С тех пор зараза премьерства мне не страшна, иммунитет выработан. Вообще это счастье для актёра, когда он понимает, что не обязательно всё и всегда получится. Меня, например, роль служанки в «Эзопе» откинула на пять лет! Не моя была совершенно. А провал в роли Простаковой закрепил негативную репутацию, впору было думать об уходе со сцены. Мне ещё Мерецкий предрекал, что мои роли начнутся где-то лет в 40, и потом это подтвердилось, а в 26 лет как я могла сыграть у молодого неопытного режиссёра Шарапко мать Митрофанушки в «Недоросле»? С треском провалила!

О режиссёрах

— Спас от позора другой режиссёр — Преображенский. Один эпизод дал в «Тартюфе», второй… Потом Грушвицкая ставит «Коварство и любовь», я играю мать Луизы… Так постепенно и «созревала» до названного рубежа. Не погрешу, если скажу: моё время пришло от союза с Александром Валерьяновичем Ищенко. Я, конечно, выходила замуж не за постановщика, и вышла удачно — мы уже четверть века неразлучны. Но так получилось, что наши с ним группы крови совпали. Творческие и человеческие. Как актрису меня выпестовал, считаю, именно Ищенко, он для меня авторитет на сцене непререкаемый. И я готова поклониться ему за доверие.

Нам ещё Мерецкий внушал: «Я работал с 42 режиссёрами, из них один был просто хорошим, а другой — не мешал. Но спорить с режиссёрами не надо всё равно. Тем более у тебя, Люда, мозги не очень…» (Хохочет). Ищенко был главным режиссёром в Семипалатинском театре, который называли «маленьким Раневежисом» за то, что там шли «Обвинительное заключение» Думбадзе, «Утиная охота» Вампилова… И в Новокузнецке. И хотя я пребывала в статусе жены главрежа, он меня ролями не баловал, в героини не тянул. Я по наивности спросила одну актрису, какое впечатление я произвела на их труппу. Она: «Честно? Никакого!» (Смеётся). Там, было, приуныли, что теперь репертуар на меня ставить будут, но убедились быстро: не перехожу я никому дорогу.

И здесь, в ТЮЗе, когда после ухода Кокорина позвали Ищенко в Иркутск по инициативе Булдакова и Сулименко, «чужих» ролей мне не перепадает.

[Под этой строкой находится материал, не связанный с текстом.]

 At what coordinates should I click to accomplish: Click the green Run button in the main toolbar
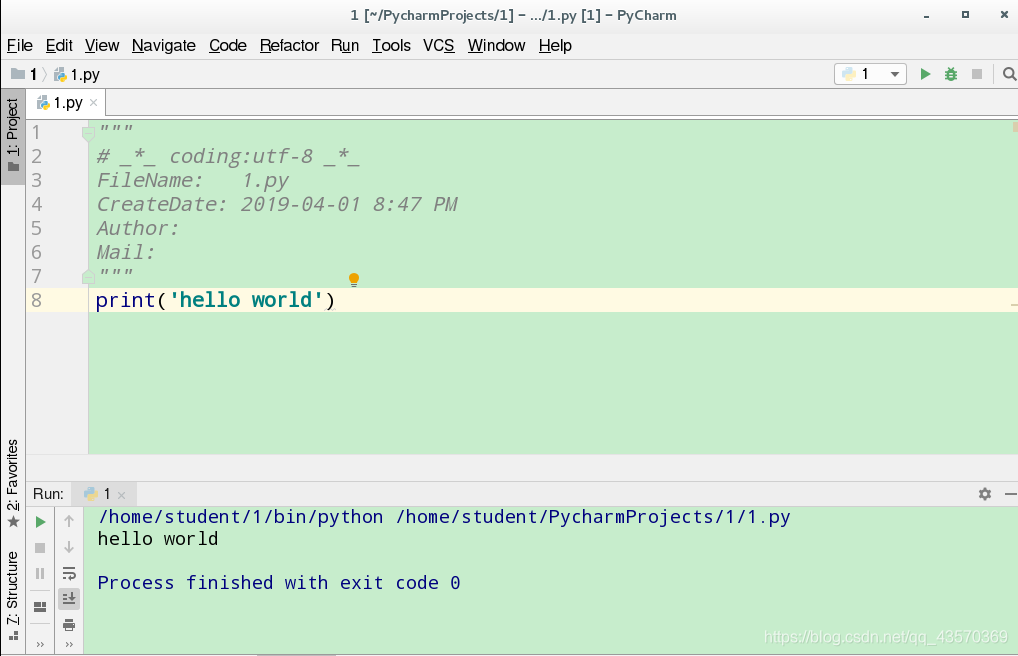(925, 73)
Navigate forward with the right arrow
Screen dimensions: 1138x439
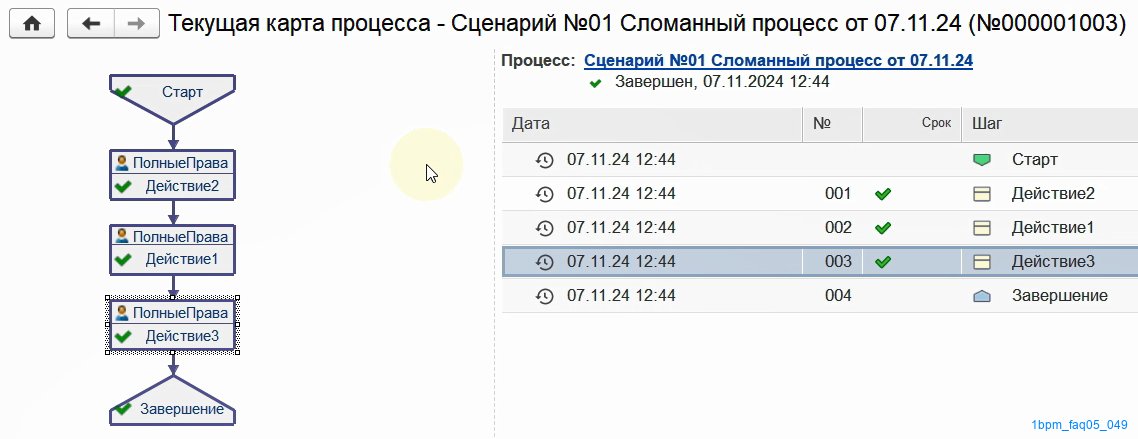click(136, 24)
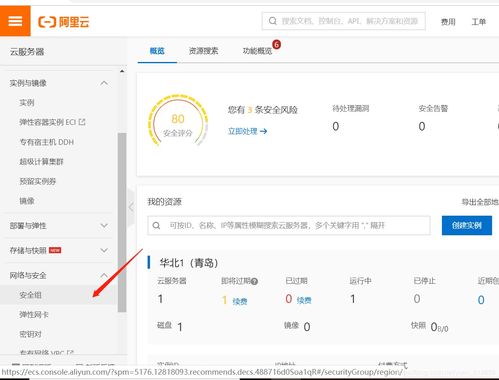This screenshot has height=380, width=499.
Task: Open the 立即处理 link
Action: tap(247, 131)
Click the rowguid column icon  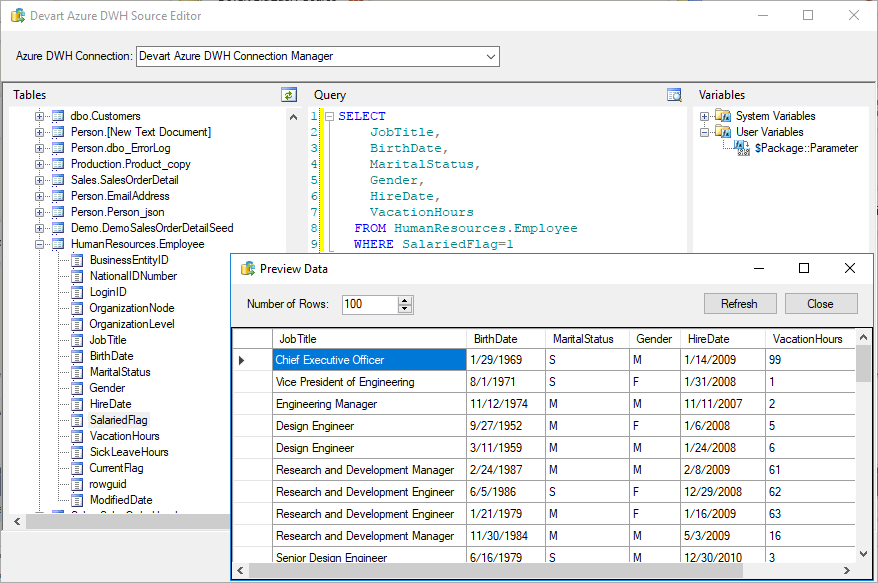pyautogui.click(x=76, y=483)
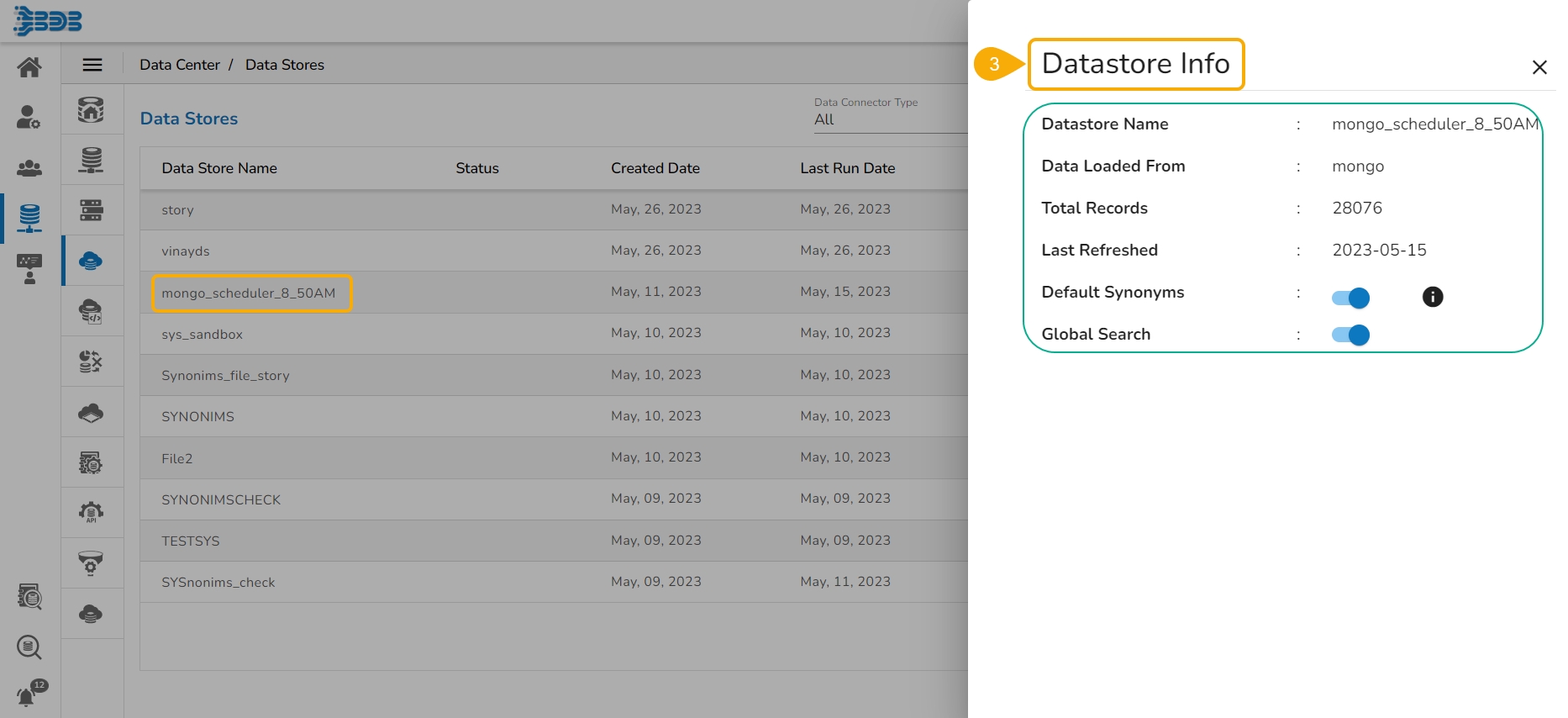Disable the Default Synonyms toggle

[1350, 298]
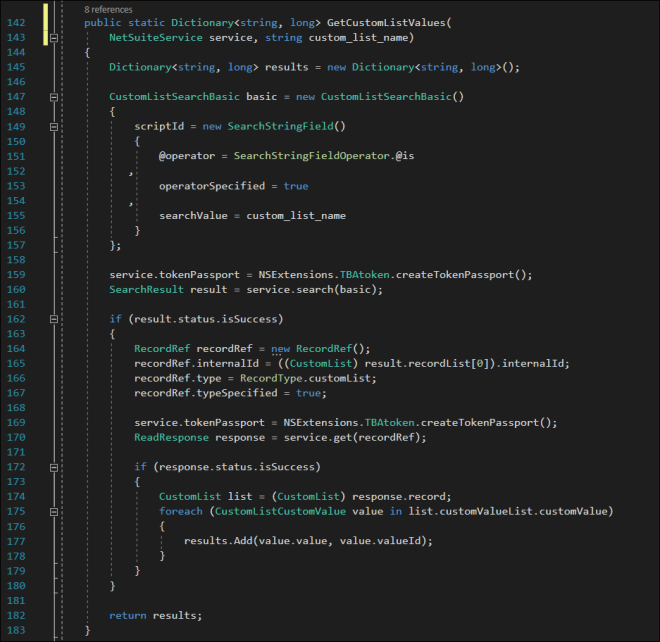Collapse the foreach CustomListCustomValue loop
Screen dimensions: 660x642
pos(54,511)
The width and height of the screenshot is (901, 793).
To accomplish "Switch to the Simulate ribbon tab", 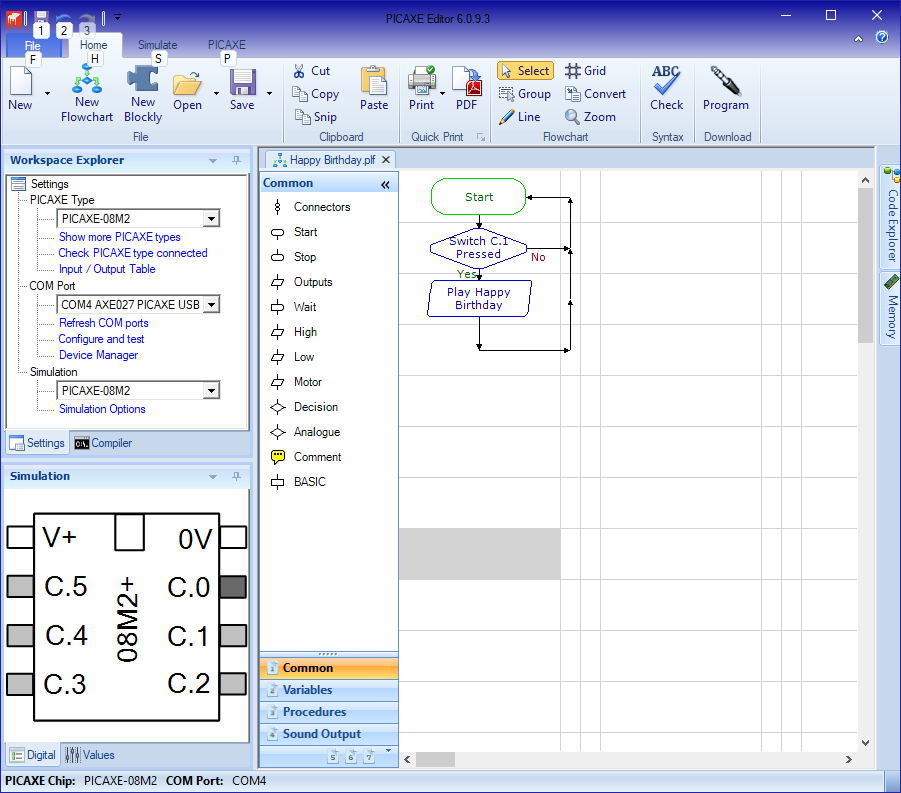I will [157, 45].
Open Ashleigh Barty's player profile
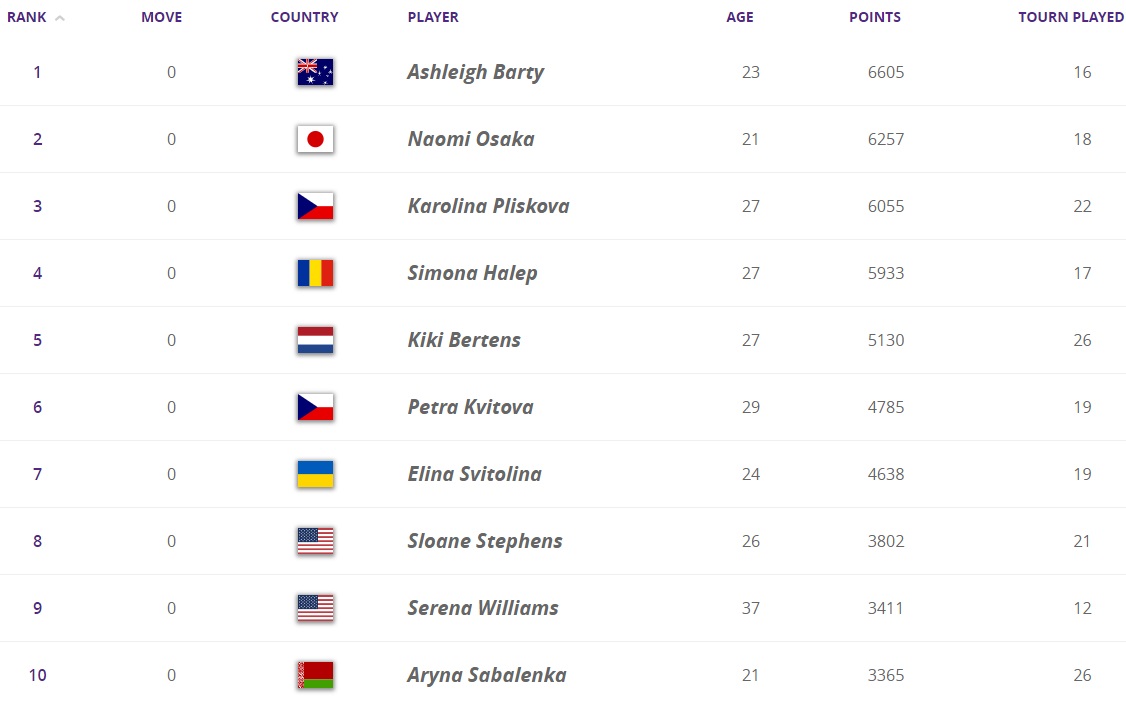The height and width of the screenshot is (705, 1126). pyautogui.click(x=475, y=73)
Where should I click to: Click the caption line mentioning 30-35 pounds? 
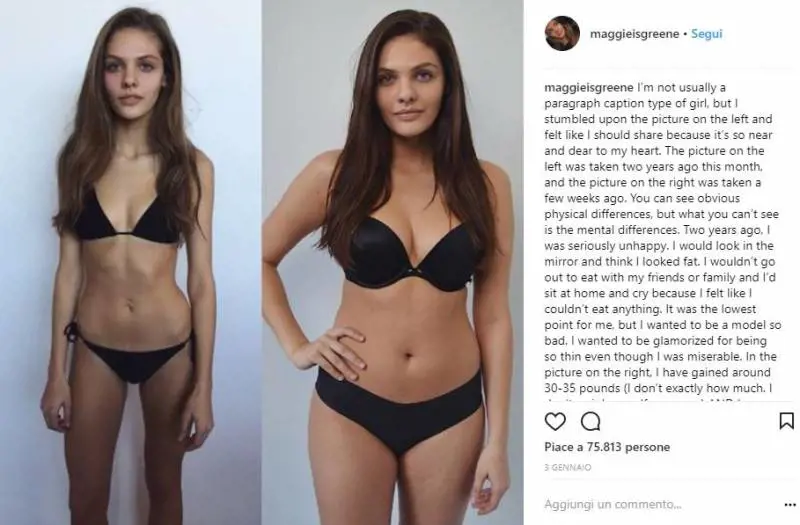pos(658,388)
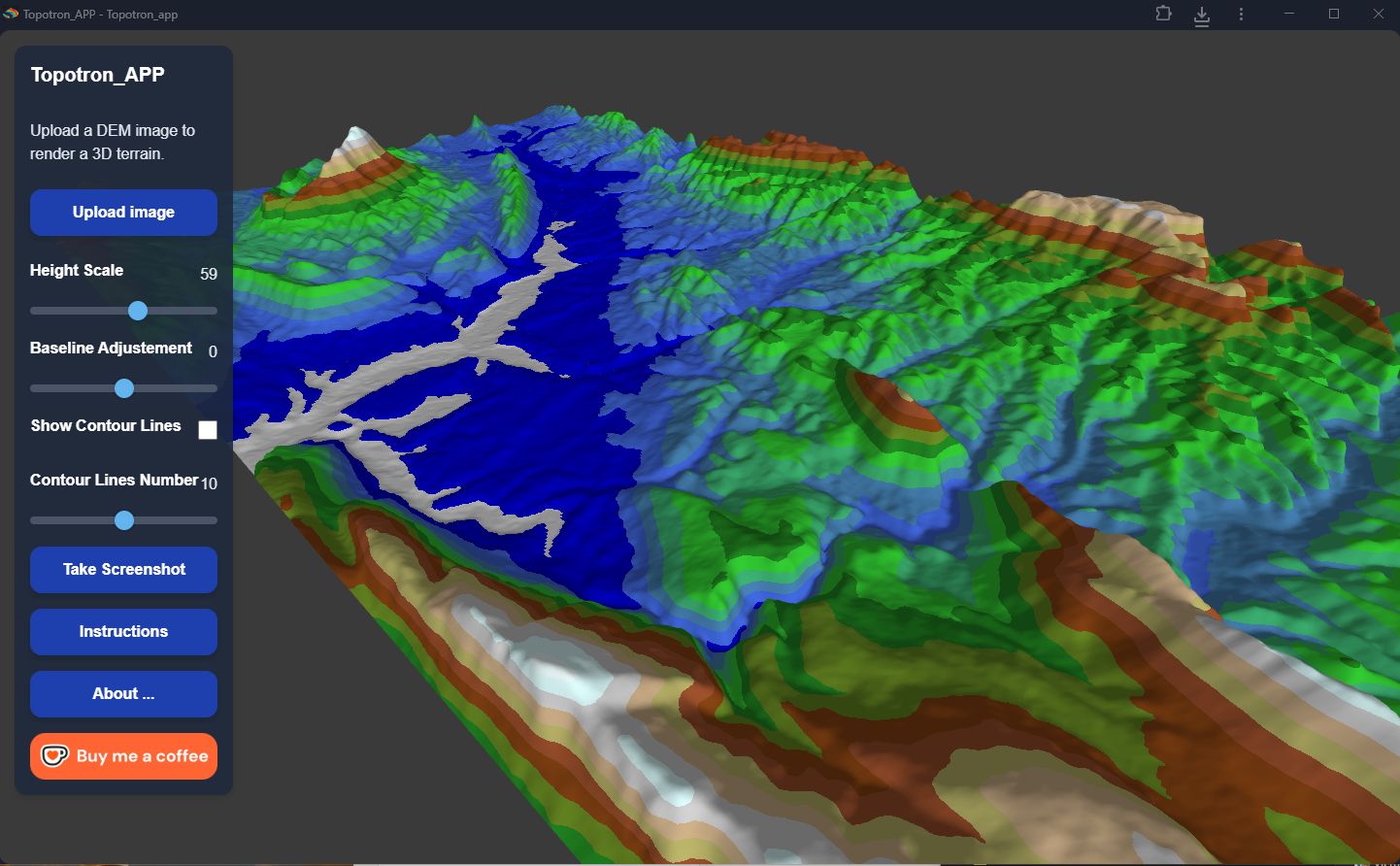Open the extensions puzzle icon in title bar
The width and height of the screenshot is (1400, 866).
(1163, 14)
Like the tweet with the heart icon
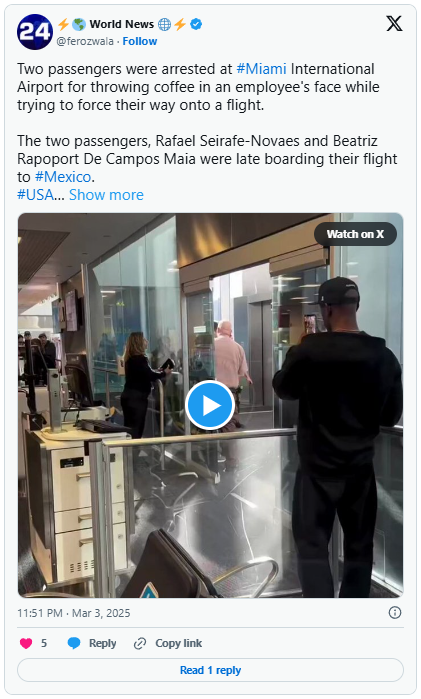 pos(26,643)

С другими режиссёрами тоже работаю по максимуму. За старуху Анну в «Последнем сроке» (постановка Виктора Трегубенко) вручили премию имени Иосифа Уткина. За Минефу у Ювеналия Калантарова в «Мудреце…» по Островскому получила диплом «Золотого витязя» в Москве в номинации «Лучшая эпизодическая роль». А в Минске на третьем по счёту таком же театральном фестивале — золотой диплом за роль Полины у режиссёра Валерия Анисенко в «Трибунале» Макаёнка. Не для похвальбы говорю — просто факт констатирую, что не только в спектаклях Ищенко замечают мою работу.

О профессии

— Трудные роли? Для меня почти все трудные. Мне поначалу многое не удаётся, я скорее обезьяна — с показа подхватываю и копирую, когда не хватает фантазии самой допетрить. С годами, конечно, лучше стала соображать, но без режиссёра не рискую пускаться в автономное плавание.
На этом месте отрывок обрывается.